Top of Source records

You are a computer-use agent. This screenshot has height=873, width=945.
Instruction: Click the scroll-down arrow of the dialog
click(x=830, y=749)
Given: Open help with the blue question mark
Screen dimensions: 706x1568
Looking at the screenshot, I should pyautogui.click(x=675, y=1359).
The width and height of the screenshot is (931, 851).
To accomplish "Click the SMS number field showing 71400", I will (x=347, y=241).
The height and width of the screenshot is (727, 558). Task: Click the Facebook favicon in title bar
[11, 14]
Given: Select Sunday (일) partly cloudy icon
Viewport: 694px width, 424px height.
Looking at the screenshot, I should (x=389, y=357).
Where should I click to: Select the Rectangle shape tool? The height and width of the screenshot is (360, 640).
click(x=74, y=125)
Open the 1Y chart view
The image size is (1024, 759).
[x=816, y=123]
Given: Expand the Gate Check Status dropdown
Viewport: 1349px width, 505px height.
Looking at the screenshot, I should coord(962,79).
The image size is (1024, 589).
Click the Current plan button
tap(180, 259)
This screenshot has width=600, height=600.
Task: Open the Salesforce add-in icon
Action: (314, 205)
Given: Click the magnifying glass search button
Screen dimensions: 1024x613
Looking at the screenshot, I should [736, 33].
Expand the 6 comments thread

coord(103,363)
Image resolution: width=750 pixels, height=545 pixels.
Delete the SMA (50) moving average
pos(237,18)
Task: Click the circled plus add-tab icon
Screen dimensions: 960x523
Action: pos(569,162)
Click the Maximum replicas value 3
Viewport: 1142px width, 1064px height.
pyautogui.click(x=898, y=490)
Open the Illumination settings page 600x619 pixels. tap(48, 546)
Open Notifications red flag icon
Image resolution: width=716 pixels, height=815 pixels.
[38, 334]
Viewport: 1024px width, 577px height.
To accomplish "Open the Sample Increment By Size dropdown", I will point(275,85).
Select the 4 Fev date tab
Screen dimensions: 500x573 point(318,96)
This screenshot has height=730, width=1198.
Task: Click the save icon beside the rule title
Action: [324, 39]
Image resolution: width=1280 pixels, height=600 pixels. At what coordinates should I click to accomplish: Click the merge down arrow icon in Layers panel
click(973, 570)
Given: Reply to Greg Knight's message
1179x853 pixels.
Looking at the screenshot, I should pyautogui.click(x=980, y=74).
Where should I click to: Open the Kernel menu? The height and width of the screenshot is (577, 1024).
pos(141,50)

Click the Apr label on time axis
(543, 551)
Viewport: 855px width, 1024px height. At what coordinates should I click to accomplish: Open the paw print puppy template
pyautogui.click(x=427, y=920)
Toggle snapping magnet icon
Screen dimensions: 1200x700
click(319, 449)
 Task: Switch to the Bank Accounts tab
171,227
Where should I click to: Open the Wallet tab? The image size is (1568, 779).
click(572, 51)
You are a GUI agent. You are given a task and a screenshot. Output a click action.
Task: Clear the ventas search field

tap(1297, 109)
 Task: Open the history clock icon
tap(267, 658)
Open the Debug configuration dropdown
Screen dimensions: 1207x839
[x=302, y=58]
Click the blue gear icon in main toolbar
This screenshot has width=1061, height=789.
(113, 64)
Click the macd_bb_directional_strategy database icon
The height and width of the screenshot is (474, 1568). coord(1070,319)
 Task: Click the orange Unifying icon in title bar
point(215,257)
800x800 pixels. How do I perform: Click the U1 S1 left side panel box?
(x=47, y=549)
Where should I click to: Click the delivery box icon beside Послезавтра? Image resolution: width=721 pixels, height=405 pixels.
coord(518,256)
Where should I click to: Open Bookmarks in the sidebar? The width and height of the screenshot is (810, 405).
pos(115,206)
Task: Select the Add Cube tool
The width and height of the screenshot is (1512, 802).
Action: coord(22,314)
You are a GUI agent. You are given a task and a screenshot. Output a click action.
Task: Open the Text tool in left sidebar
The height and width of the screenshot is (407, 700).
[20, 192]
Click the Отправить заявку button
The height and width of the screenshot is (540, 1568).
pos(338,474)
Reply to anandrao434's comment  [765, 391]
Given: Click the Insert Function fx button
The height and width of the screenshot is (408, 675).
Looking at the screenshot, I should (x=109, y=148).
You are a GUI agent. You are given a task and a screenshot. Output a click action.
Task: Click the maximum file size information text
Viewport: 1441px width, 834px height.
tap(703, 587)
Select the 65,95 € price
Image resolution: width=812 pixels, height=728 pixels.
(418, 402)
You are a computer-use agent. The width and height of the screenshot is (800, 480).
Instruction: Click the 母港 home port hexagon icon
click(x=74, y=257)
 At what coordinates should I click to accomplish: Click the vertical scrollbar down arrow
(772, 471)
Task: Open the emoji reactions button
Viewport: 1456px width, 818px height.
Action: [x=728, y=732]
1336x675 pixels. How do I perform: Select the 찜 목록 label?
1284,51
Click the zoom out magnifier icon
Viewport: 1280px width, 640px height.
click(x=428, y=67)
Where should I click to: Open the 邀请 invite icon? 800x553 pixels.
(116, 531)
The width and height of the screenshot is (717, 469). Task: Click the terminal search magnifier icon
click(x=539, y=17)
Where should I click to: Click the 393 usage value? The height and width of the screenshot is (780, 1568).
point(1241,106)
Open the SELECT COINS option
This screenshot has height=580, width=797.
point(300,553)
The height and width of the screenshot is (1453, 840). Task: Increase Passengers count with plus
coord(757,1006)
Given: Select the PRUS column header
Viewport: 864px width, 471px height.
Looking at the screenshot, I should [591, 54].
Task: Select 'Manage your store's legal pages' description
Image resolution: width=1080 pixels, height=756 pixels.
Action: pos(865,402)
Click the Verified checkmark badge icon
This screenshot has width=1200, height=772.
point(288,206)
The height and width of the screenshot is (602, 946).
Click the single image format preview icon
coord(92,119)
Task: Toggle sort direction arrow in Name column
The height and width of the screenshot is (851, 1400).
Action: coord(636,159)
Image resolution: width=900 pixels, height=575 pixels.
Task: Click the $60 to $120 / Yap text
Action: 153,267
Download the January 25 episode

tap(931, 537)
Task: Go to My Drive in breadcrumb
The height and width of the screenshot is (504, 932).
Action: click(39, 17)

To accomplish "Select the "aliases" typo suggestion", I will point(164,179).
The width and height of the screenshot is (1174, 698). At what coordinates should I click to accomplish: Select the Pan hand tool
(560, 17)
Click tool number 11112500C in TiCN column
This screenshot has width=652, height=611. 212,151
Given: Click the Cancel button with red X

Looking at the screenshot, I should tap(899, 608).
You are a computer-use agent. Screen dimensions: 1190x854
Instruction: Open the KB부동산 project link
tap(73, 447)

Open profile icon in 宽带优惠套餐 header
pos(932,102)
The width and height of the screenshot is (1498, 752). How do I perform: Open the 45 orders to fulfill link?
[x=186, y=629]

Bottom of Source records

• What you should do
Take from the listing every line in which the word "Reply" appears.

• Task result
Given: Reply to Greg Knight's message
Reply to anandrao434's comment  [765, 391]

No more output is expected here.